Dayschool starts next Tuesday...and I'm finally ready!! Yeah!!! As good as that is, it has created a new problem for me. I guess not really so new, I battle it off and on pretty frequently depending on what's going on in my life. When I get involved in something, I give it my complete all. So much so that it's almost like everything else in my life ceases to exist. It's like that's all I can focus on. I even wake up at night thinking about it and lose sleep.
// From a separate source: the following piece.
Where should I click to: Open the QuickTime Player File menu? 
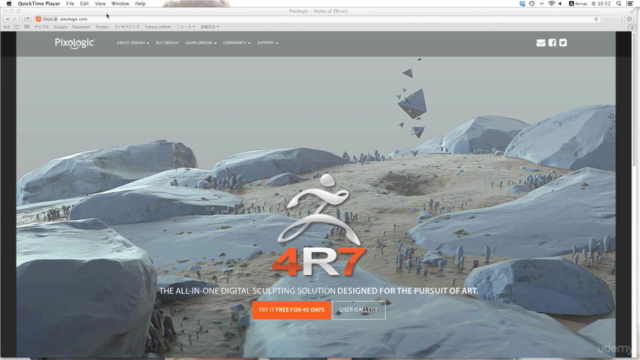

During the last month, I was working almost 8 to 10 hours a day at school just getting everything in the room ready, getting curriculum ready, running copies, etc. I don't say that to brag or anything at all. I say that because I seem to let it consume me... and not in a good way. I come home and I'm completely exhausted so of course my house suffers because I just want to sit down and relax. I'm sure my family doesn't get the best of me during these times either. I try to not let it carry into my family but when you are physically exhausted you don't always show them the compassion they deserve. Any most of all my spiritual life suffers, which of course in turn affects everything else in my life. I spend so much time working on or doing what I am so engrossed in at the time that I either almost forget about studying the word because all I can think about is finally going to bed, or I just fall asleep trying to study. And I can definitely tell when God's word is not close to my heart.
I get so tired that on Wednesday's it would be so easy to just stay home. But I try to always go no matter how tired I am. And I am always so blessed by the words of God and I am always so glad that I went. I always feel that way about being in the word as well, but my tiredness tends to get the best of me. I've talked before in small groups about this very thing, but it's usually been involving someone else.
I am not a morning person. I'm the person who lays in bed until the last absolute second before getting up. Which generally works for me, I can usually still get everything done in my day and most importantly make sure I have the time to spend alone with God. But at these times when new things get thrown into the mix, I somehow seem to lose all sense of prioritizing and balance. I like things to be finished and completed so it gets hard for me to just leave things and come back to them later. I guess if I'm going to have any semblance at all of balance in my life, I'm going to have to learn how to prioritize my life or maybe schedule my life a little better. I don't like who I sometimes become when I let God fall to the back burner. I always pray, but my time in God's word suffers. I know that He needs to be the focus of my life no matter what else is going on and I can't let Satan change God's place in my life. So here's to seeking a more balanced life, that begins and ends with God!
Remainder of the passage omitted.